В период заседаний Первого еврейского комитета поверенные действовали параллельно с официальными депутатами. Так, в упоминавшемся выше казусе с высылкой евреев из Смоленска в защиту высылаемых выступили Ноткин (возможно, в качестве еврейского депутата)[610], а затем поверенный смоленских евреев золотых дел мастер Шлеймович. Последний в начале июля 1803 г. добился аудиенции у В.П. Кочубея и «представил… от себя и от товарищей своих, в Смоленске находящихся» жалобу на местный магистрат, инициировавший высылку евреев, и губернское правление, осуществлявшее эту репрессивную меру, несмотря на наличие у евреев паспортов на временное пребывание в городе[611]. Кочубей распорядился приостановить высылку до издания нового положения о евреях[612], что и было исполнено[613]. Примечательно, что в качестве инициативного документа дела фигурировало не прошение Ноткина, а просьбы (возможно, даже устные) куда менее значительной фигуры – Шлеймовича. Отметим, что ремесленник, пусть даже такой высокой квалификации, как золотых дел мастер, находился на низкой ступени социальной иерархии в традиционном еврейском обществе. При том что определенная дифференциация между более или менее престижными профессиями, между владельцами мастерских и ремесленниками, работавшими по найму, четко осознавалась внутри самой ремесленной среды, еврейская элита одинаково презирала всех ремесленников, независимо от имущественного статуса. Последнее выражалось в первую очередь в недопустимости брачных союзов между этими двумя группами еврейского населения. В свете этого выдвижение ремесленника в качестве представителя еврейской общины перед центральной властью выглядело довольно необычным[614].
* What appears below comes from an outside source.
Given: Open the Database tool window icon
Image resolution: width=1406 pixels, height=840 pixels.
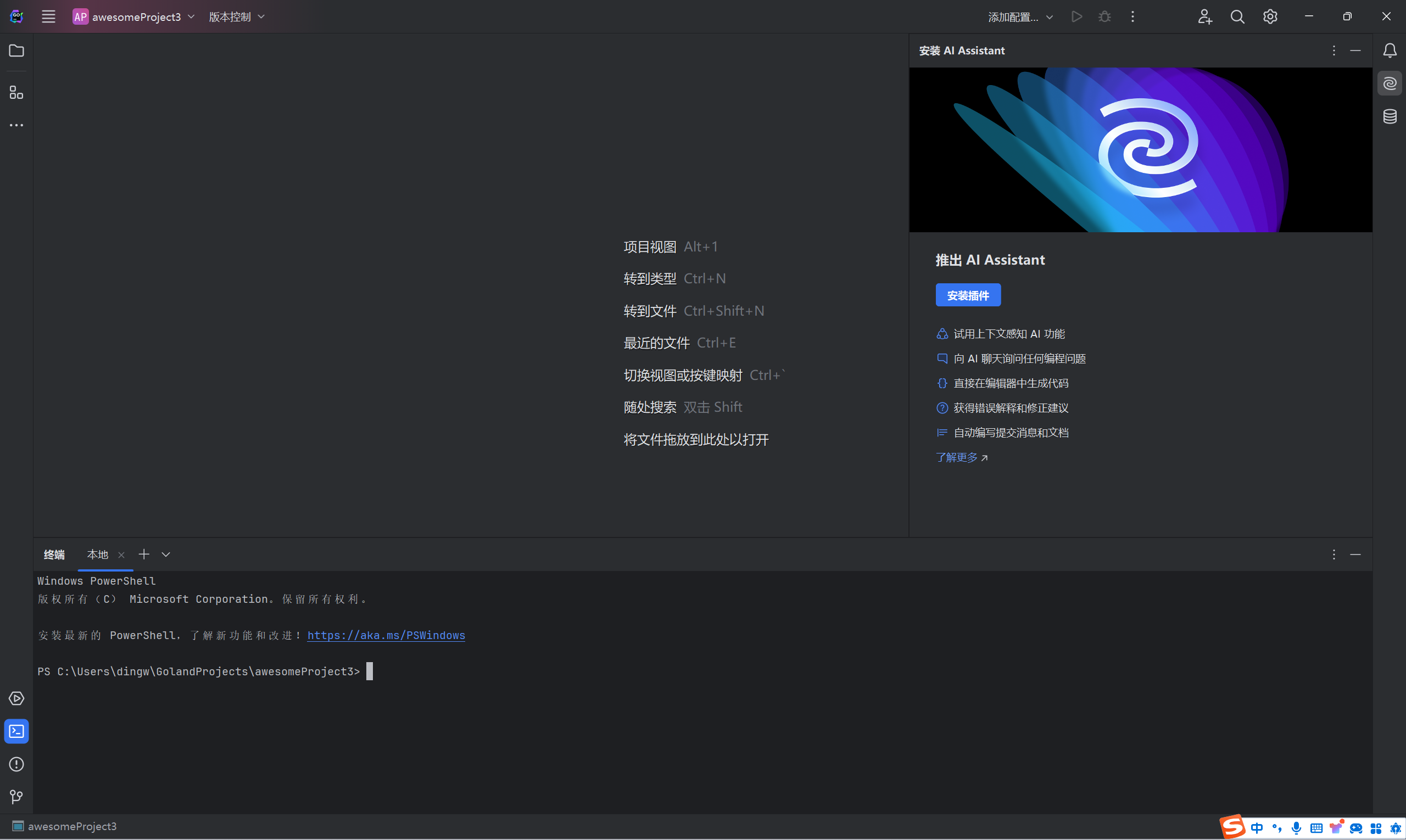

Более традиционной формой выражения еврейских интересов были выступления от имени кагалов. Так, после пожара в Брест-Литовске, 19 февраля 1802 г. члены местного кагала Абрам Елиович, Гершко Йоселевич, Герцель Лейбович и Абрам Мордкович обратились со всеподданнейшим прошением о выдаче ссуды из казны на восстановление еврейского квартала и об освобождении от податей[615]. В начале прошения главы кагала выступают от лица брестских «обывателей» в целом, которые заранее приносят благодарность за императорское милосердие, и только затем – от лица «брестского еврейского общества». При этом «еврейское общество» не тождественно кагалу[616]. Осознавая свое выступление как «ощутительную дерзость», кагальные тем не менее стремились доказать, что кагал является частью государственного аппарата, и, следовательно, восстановление сгоревшей кагальной избы и домов членов кагала следует осуществить за казенный счет[617]. «Кагальная изба», таким образом, приравнивается к «присутственному месту», а дома членов кагала – к «казенным квартирам»[618].
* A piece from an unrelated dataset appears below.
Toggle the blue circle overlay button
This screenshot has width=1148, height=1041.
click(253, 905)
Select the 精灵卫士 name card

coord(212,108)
Особую роль сыграли «мнения» кагалов в разработке «Положения о евреях» 1804 г. Уничижительная характеристика содержания этих документов в докладе Первого еврейского комитета, почти дословно воспроизведенная в справке о еврейских депутатах, подготовленной Четвертым еврейским комитетом[619], убедительно опровергается «мнениями» киевского и минского кагалов 1804 г., впервые введенными в научный оборот Дж. Д. Клиером[620]. Однако изложение Клиера отличается краткостью и рядом неточностей, что ставит перед нами задачу охарактеризовать данные документы подробнее. Из работы Клиера можно понять, что содержание представленного кагалам проекта «Положения о евреях» реконструируется исключительно по «мнениям» кагалов[621], тогда как в составе того же архивного дела, что и «представление» минского кагала губернатору, отложились в копии «Статьи, сообщенные еврейским депутатам»[622] комитетом, т. е. проект «Положения о евреях», предложенный на рассмотрение сначала депутатам, а затем кагалам.